L’artiste RenéeRose a réalisé une peinture murale qui symbolise l’esprit du lieu. - CRÉDIT : RENÉEROSE

C’est en extérieur, sur les murs de l’ancienne abbaye cistercienne située à Saint-Romuald, que RenéeRose a créé sa dernière œuvre visible aux yeux des promeneurs. L’artiste a réalisé deux peintures murales à l’aérosol qui symbolisent l’esprit du lieu.
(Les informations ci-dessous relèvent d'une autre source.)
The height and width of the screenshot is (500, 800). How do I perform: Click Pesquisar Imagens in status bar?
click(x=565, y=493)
L’abbaye cistercienne de Saint-Romuald est aujourd’hui en ruine. Le site est devenu un terrain de jeu pour les amateurs de planche-à-roulette, une halte pour les marcheurs, un lieu d’exposition impromptue à ciel ouvert. Déjà, sur ce qui était autrefois l’intérieur du bâtiment, des peintures ornent les murs.

Deux nouvelles œuvres murales créées par l’artiste de Lévis RenéeRose viennent s’ajouter à cette collection offerte au vent, aux intempéries et au regard de ceux qui y passent. Par ce projet, l’artiste veut contribuer à mettre en valeur différents endroits grâce à la création artistique.
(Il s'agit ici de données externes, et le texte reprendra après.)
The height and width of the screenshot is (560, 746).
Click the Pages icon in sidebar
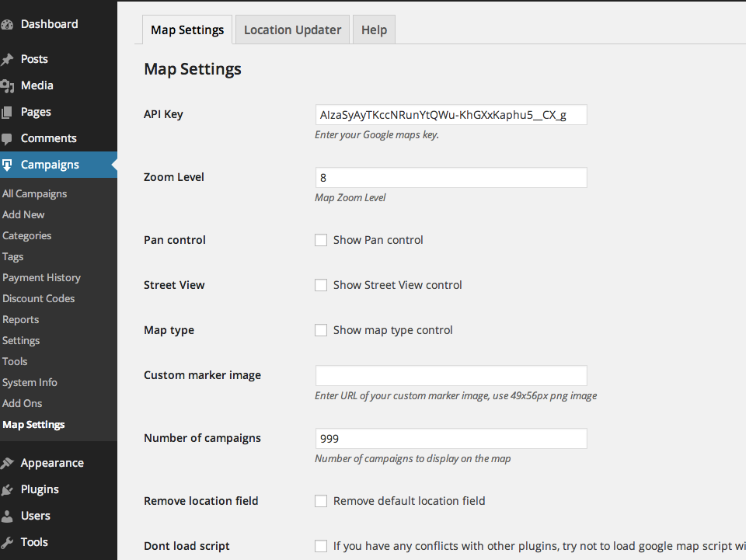[7, 113]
«C’est un endroit qui mérite d’être valorisé. J’ai connu le monastère quand les religieuses y habitaient encore. J’ai connu une autre époque avant ce qu’on voit aujourd’hui, puisque c’est en ruine. C’est dommage», partage RenéeRose.
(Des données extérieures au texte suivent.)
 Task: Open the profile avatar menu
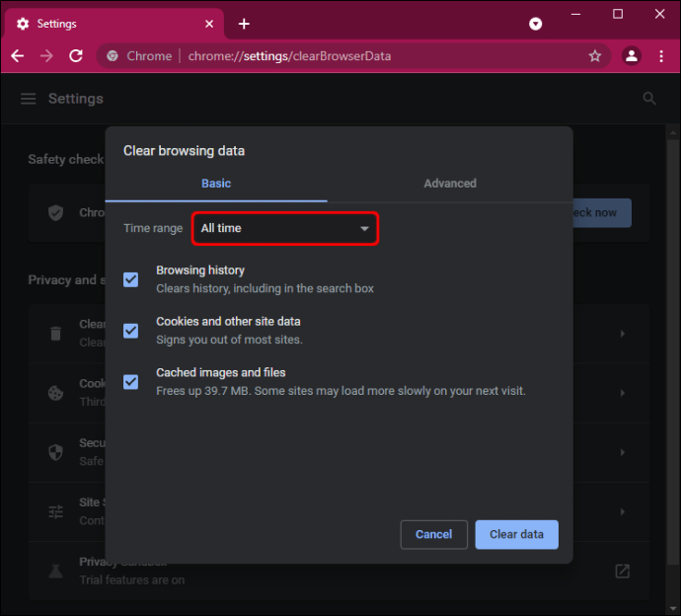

Et d’ajouter qu’avec «le confinement, les opportunités d’exposition sont franchement plus rares. Et le besoin d’apporter du bonheur aux gens est lui pas mal élevé.»

Sur un mur de béton extrêmement texturé, les peintures d’une hauteur de 8 pieds et de 10 pieds de long ont été imaginées selon l’esprit du lieu. De 1902 à 2002, une communauté de sœurs cloîtrées a en effet habité le monastère. Dans les années soixante, elles étaient près de 90 à y vivre.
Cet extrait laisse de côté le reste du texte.